Before there was a Bill Gates or a Steve Jobs, most companies relied on typed records, carbon copies and hand-written notes to store data and valuable information. If the boss needed to check an employee’s work history, he would simply ask his secretary to pull the file folder from the wall of four drawer, steel filing cabinets. The system worked pretty well before we had computers and the digital world replaced the paper world.
Today, almost every document has been copied, scanned or otherwise reduced to a digital record. IT managers are charged with the responsibility of designing systems to create, store and access that data. They, along with the executives and managers who run the company, must be able to account for that data whenever it is needed. Electronic data may be stored on the hard drives within an organization or it could be out there in the cloud.
What is Information Governance?
Ask 50 different IT managers for their definition of information governance, and you’re likely to get 50 different answers. A good definition for it is one that includes a system that assigns responsibility and accountability to all aspects of gathering, storing, organizing and distributing data in a useful way that can add value to an organization. Stated another way, it is the control and management of a company’s digital data. Data may be stored both internally and externally. Data should be secure, but easy to retrieve, able to be shared and presented in a logical form.
What is eDiscovery?
Rapidly expanding use of electronic information and digital data in recent years led to a number of amendments to the U.S. Federal Rules of Civil Procedure in 2006. Standards were set to help assure that electronically stored information (ESI) would be available when properly requested as part of the legal litigation process. Discovery is a long-standing part of our legal system that allows both plaintiffs and defendants to fact-find and use the information that is discovered to support their legal position.

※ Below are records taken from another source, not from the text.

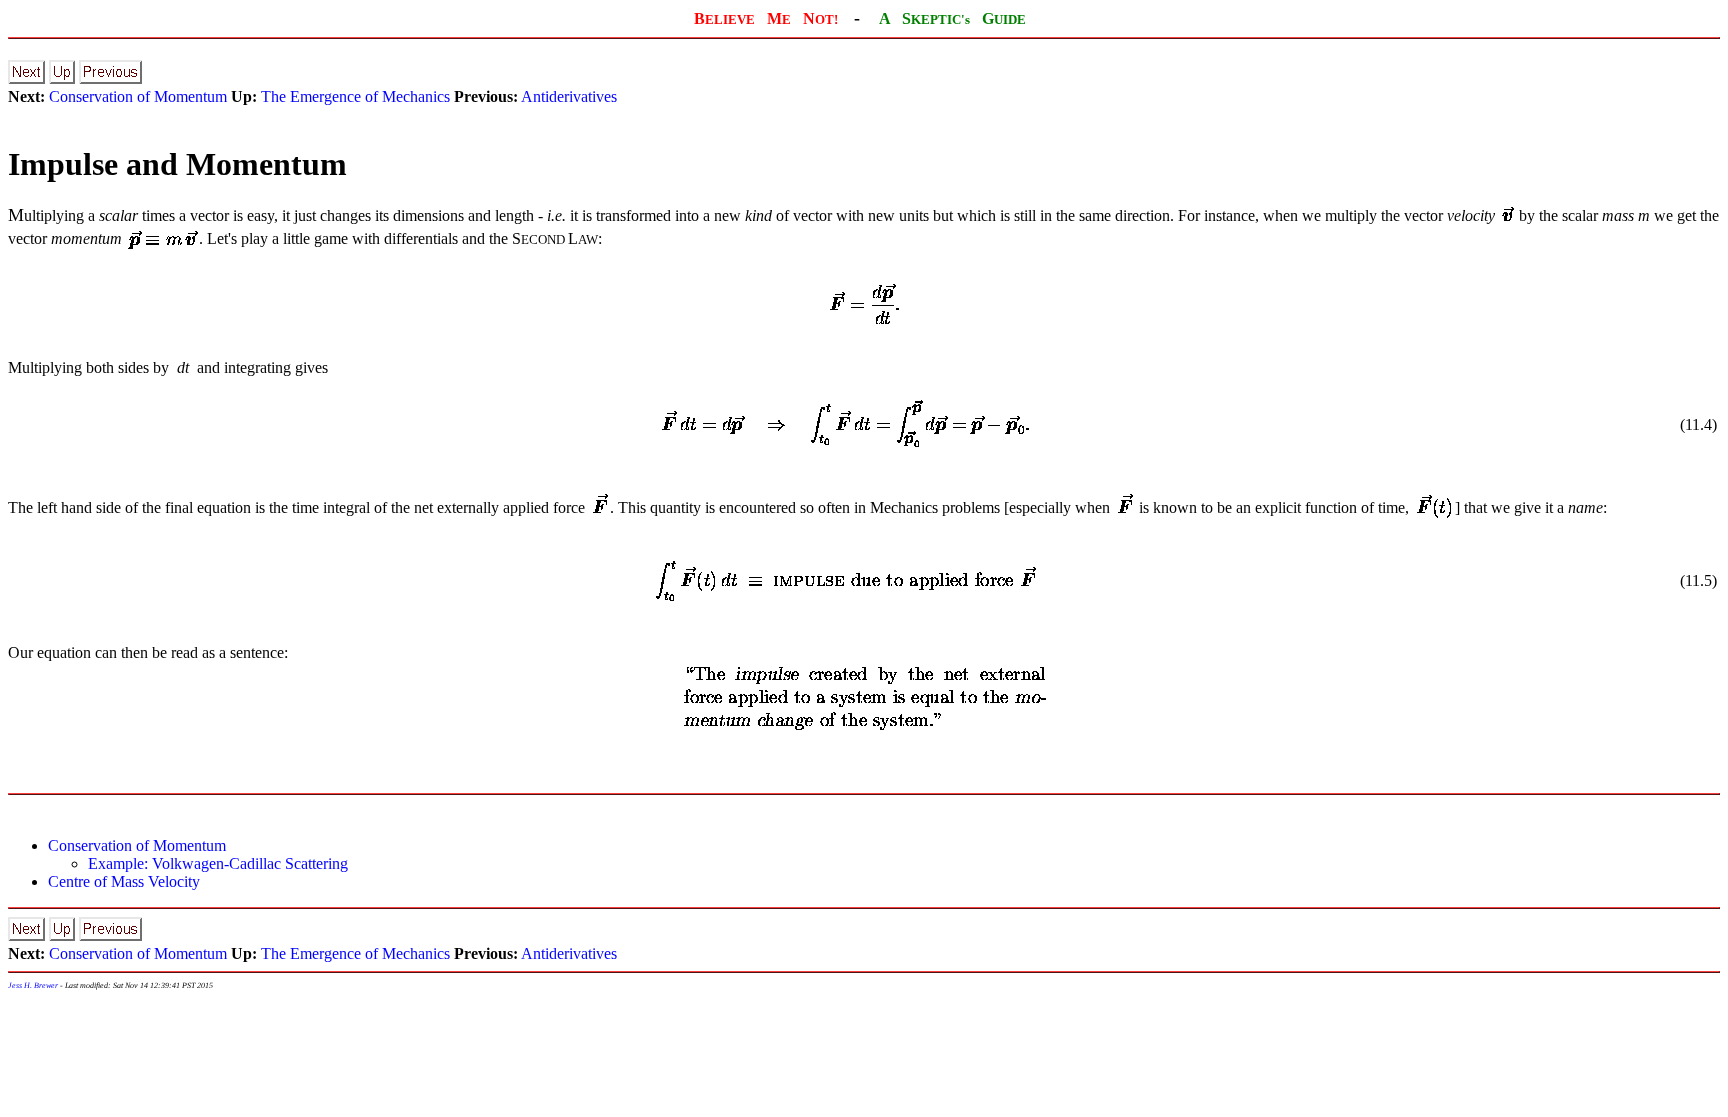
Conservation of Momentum (138, 96)
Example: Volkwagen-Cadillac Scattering (218, 863)
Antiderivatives (569, 96)
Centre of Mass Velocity (124, 881)
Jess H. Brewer (33, 985)
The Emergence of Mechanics (355, 96)
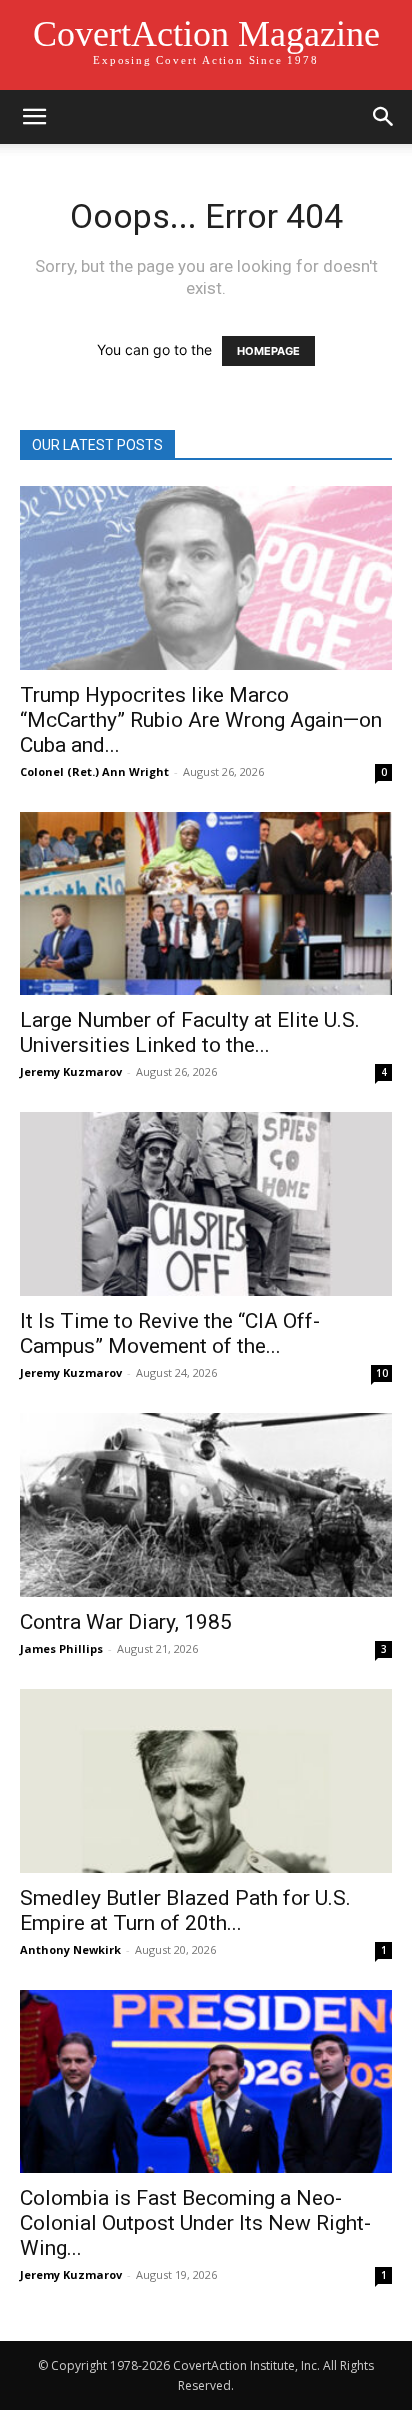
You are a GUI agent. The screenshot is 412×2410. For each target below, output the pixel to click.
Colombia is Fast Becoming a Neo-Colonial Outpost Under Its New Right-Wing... (195, 2223)
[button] (34, 117)
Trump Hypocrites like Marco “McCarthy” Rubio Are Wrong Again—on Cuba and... (201, 720)
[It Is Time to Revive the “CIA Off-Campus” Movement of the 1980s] (206, 1204)
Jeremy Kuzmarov (71, 1071)
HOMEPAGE (268, 351)
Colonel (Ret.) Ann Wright (94, 771)
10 (382, 1373)
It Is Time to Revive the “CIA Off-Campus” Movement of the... (170, 1333)
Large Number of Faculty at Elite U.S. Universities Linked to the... (190, 1032)
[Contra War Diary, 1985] (206, 1505)
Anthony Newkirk (70, 1949)
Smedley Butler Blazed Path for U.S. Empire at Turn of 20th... (185, 1910)
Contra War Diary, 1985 (126, 1622)
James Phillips (61, 1648)
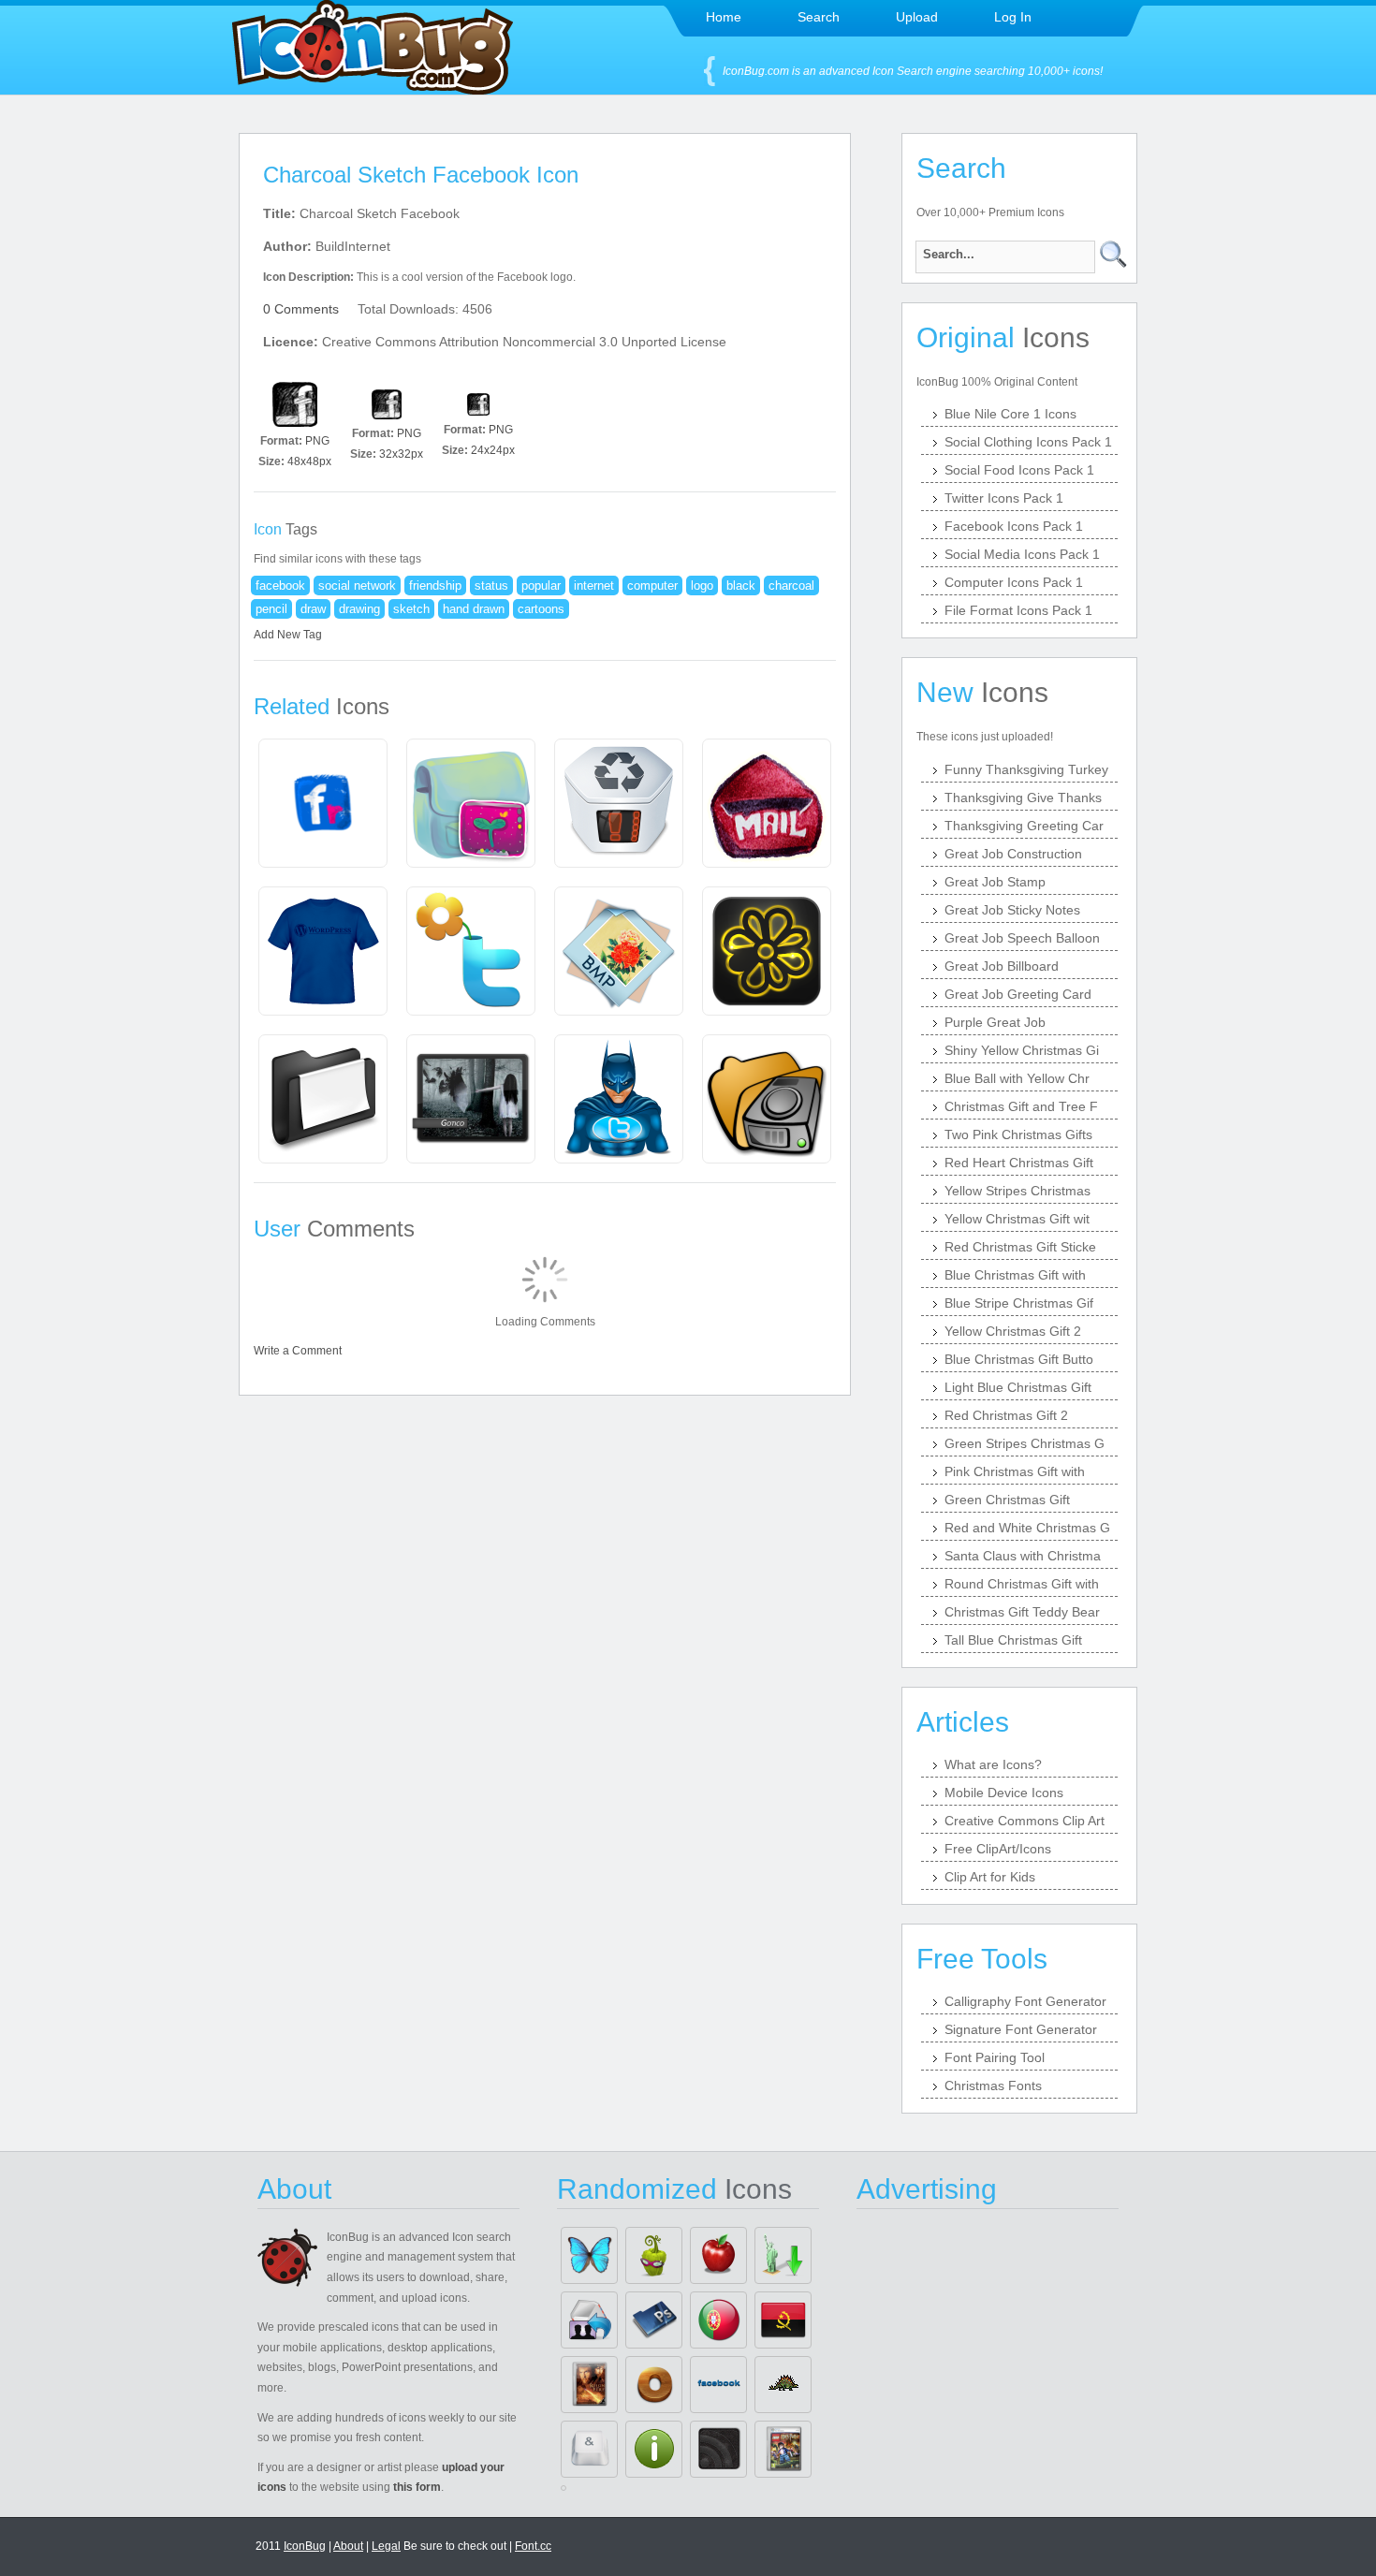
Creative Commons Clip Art (1024, 1820)
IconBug (305, 2546)
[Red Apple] (718, 2255)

Taking traditional data gathering methods, and modifying them to gather information from its digital or electronic form, is the essence of eDiscovery. Attorneys and others who make eDiscovery requests can seek information from a number of sources. Email, social networks, audio and video, internally generated data and numerous other sources are all fair game to be pursued in the quest for valuable and relevant information.
What Happens when Information Governance meets eDiscovery?
The convergence of information governance and eDiscovery can either be a civil meeting of two concerned parties or it can become a more adversarial relationship. Attorneys are usually involved for both the party seeking eDiscovery and the organization that has control of the information being requested.
Problems can arise when information is hard and expensive to retrieve. Problems can arise when information is deemed to be too sensitive or of no relevance by the entity that is being asked to provide the information. There are questions about how much information should be made available and who will bear the cost of providing the information.
Information Governance and eDiscovery are still in their infancy. New issues are still being discussed and debated. While many rules and standards have been agreed upon, there is not much case law to make any real definitive conclusions. As more and more companies start to rely on electronic data, the urgency of both information seekers and information providers to work together will increase.